Most businesses already have a hierarchy in place for organizing their items. Hierarchical levels can be named as market, segment, family, sub-family ... depending on the applicable terminology within the company. For example, for e-commerce businesses, the product hierarchy is typically visible on the company's website through the navigation menus.

The categories

The categories are intended for various categorizations of items which are deemed as relevant from a forecasting perspective. The categories are meant to complement the hierarchy on the more transverse properties of the good being sold (e.g. the author in case of books). Unlike the hierarchy, categories are not expected to share any specific relationships among themselves; hence the first category is not expected to be above the second category.

In practice, categories can be used to reflect relatively diverse attributes of items such as the brand, material, or color. Categories can also be used as an alternative way to represent a secondary hierarchy. The forecasting engine supports up to 4 distinct category attributes.

The plain-text labels

The labels are intended as a loose categorization of the items through their plain-text descriptions. The forecasting engine has text-timing capabilities intended to support datasets where categories and hierarchies are lacking. Indeed, while hand-crafted categories and hierarchies are desirable as far the forecasting accuracy is concerned such information is not always available and manually re-entering it for thousands of items is impractical as well.
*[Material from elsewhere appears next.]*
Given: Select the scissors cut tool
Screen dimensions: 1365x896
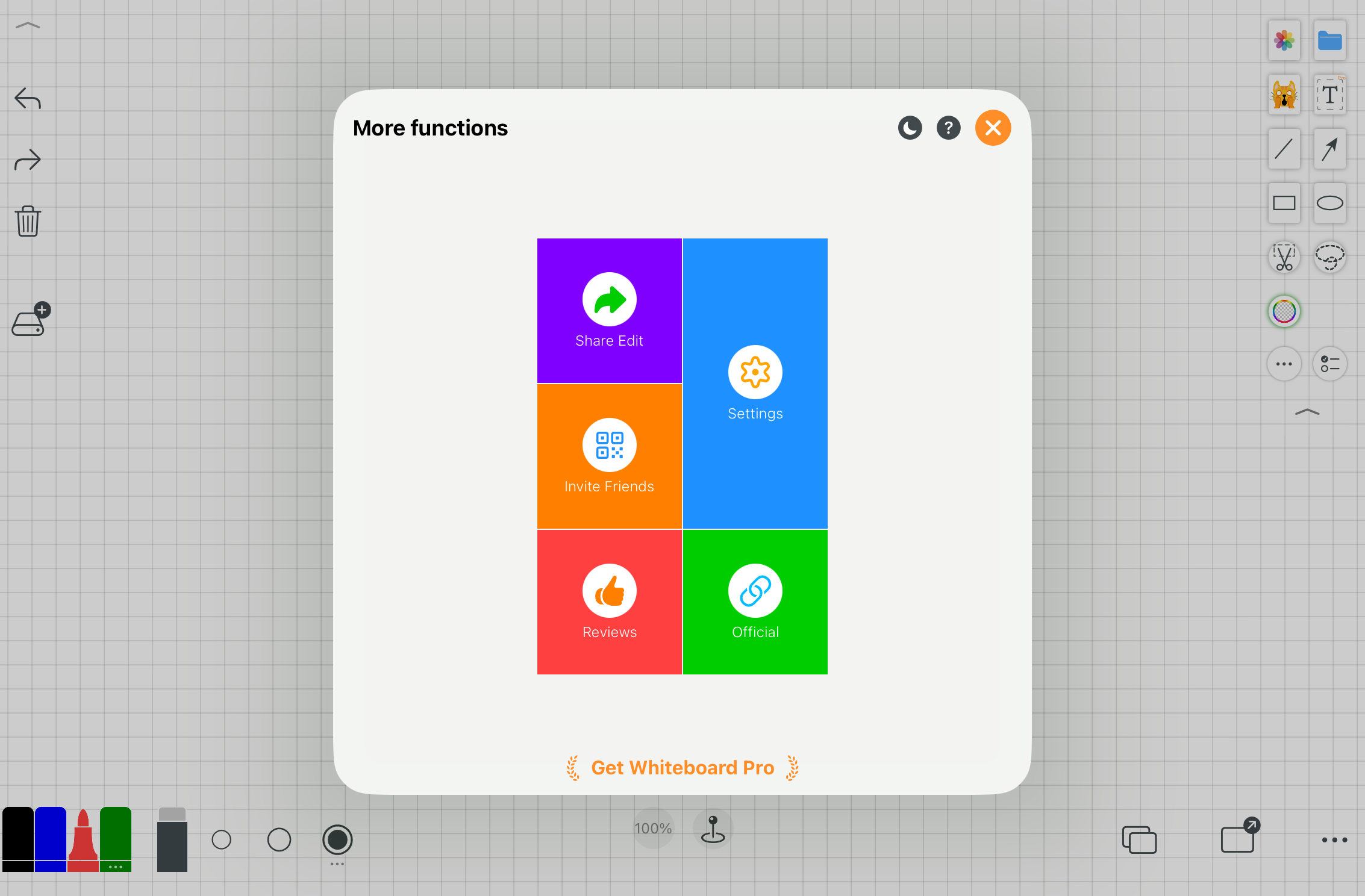Looking at the screenshot, I should [x=1284, y=258].
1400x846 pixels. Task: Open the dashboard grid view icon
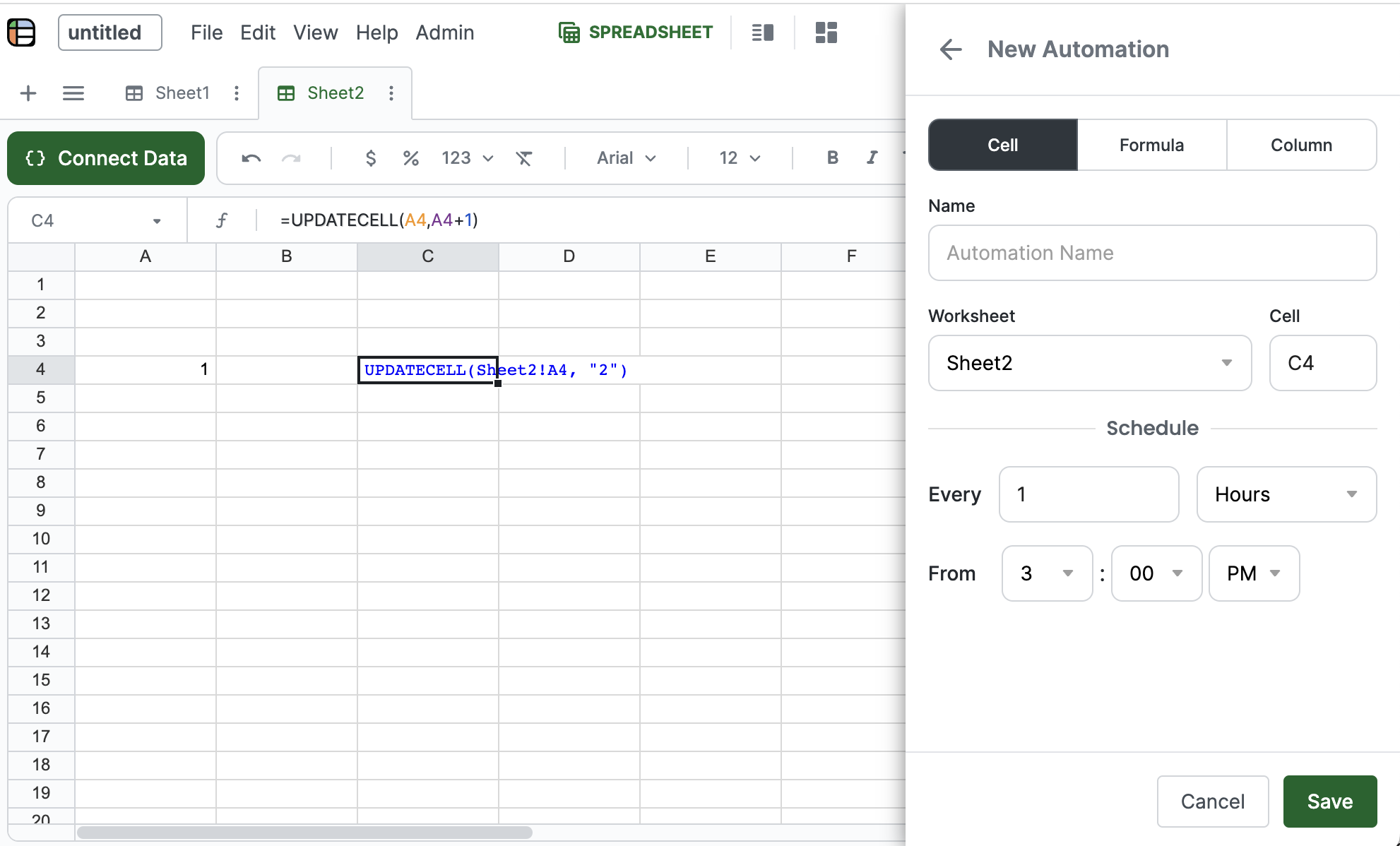click(x=826, y=32)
Fortunately, Lokad’s forecasting engine is capable of exploiting the plain-text description of the items themselves. While there is no strict limitation on the size of the plain-text description, the forecasting engine is optimized for descriptions that contains less than 20 words. As a rule of thumb, best results are obtained with one-line descriptions of the items. In practice, we observe that high-quality, plain-text descriptions bring nearly as much accuracy improvement as well-defined categories and hierarchies.
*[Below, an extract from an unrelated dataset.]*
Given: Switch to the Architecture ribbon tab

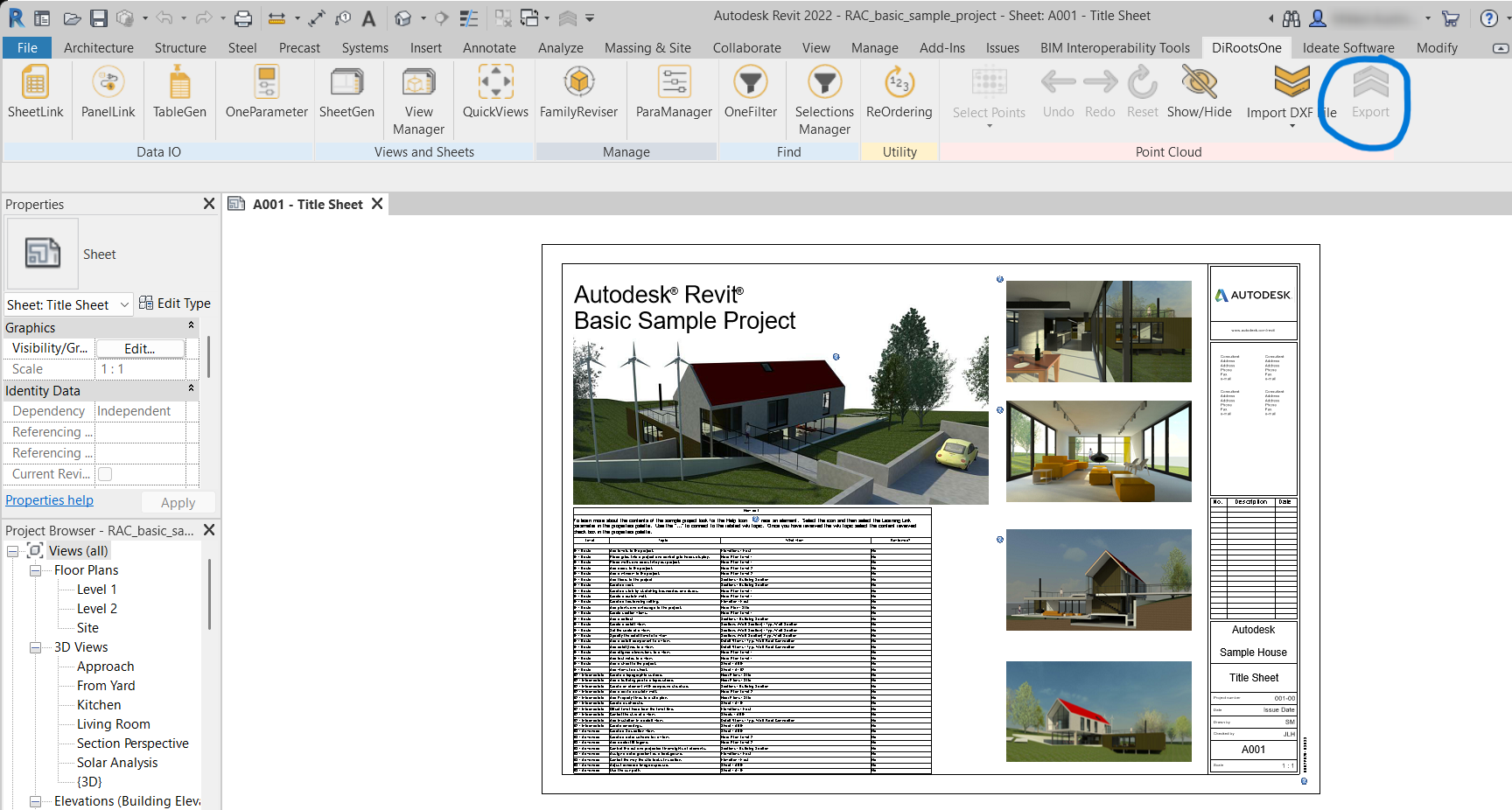Looking at the screenshot, I should [x=98, y=48].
Prior knowledge about the market

Through the hierarchy and the categories, the forecasting engine expects to gain prior knowledge about the market itself. In our experience, any attributes or characteristics that are perceived to be insightful by a domain expert are likely to be relevant for the forecasting engine as well. For any sizeable dataset including over a hundred items, we strongly recommend including at least two attributes (possibly two hierarchy levels, or one hierarchy level plus one category). Providing such information yields substantial accuracy gains.

On the other hand, we strongly discourage generating synthetic categories - or hierarchy levels - which would try to inform the forecasting engine about say, seasonality or sales volumes, or sales erraticity for example. In fact, if the attribute can be computed from the historical data itself, the forecasting engine can do it on its own, with no additional assistance required.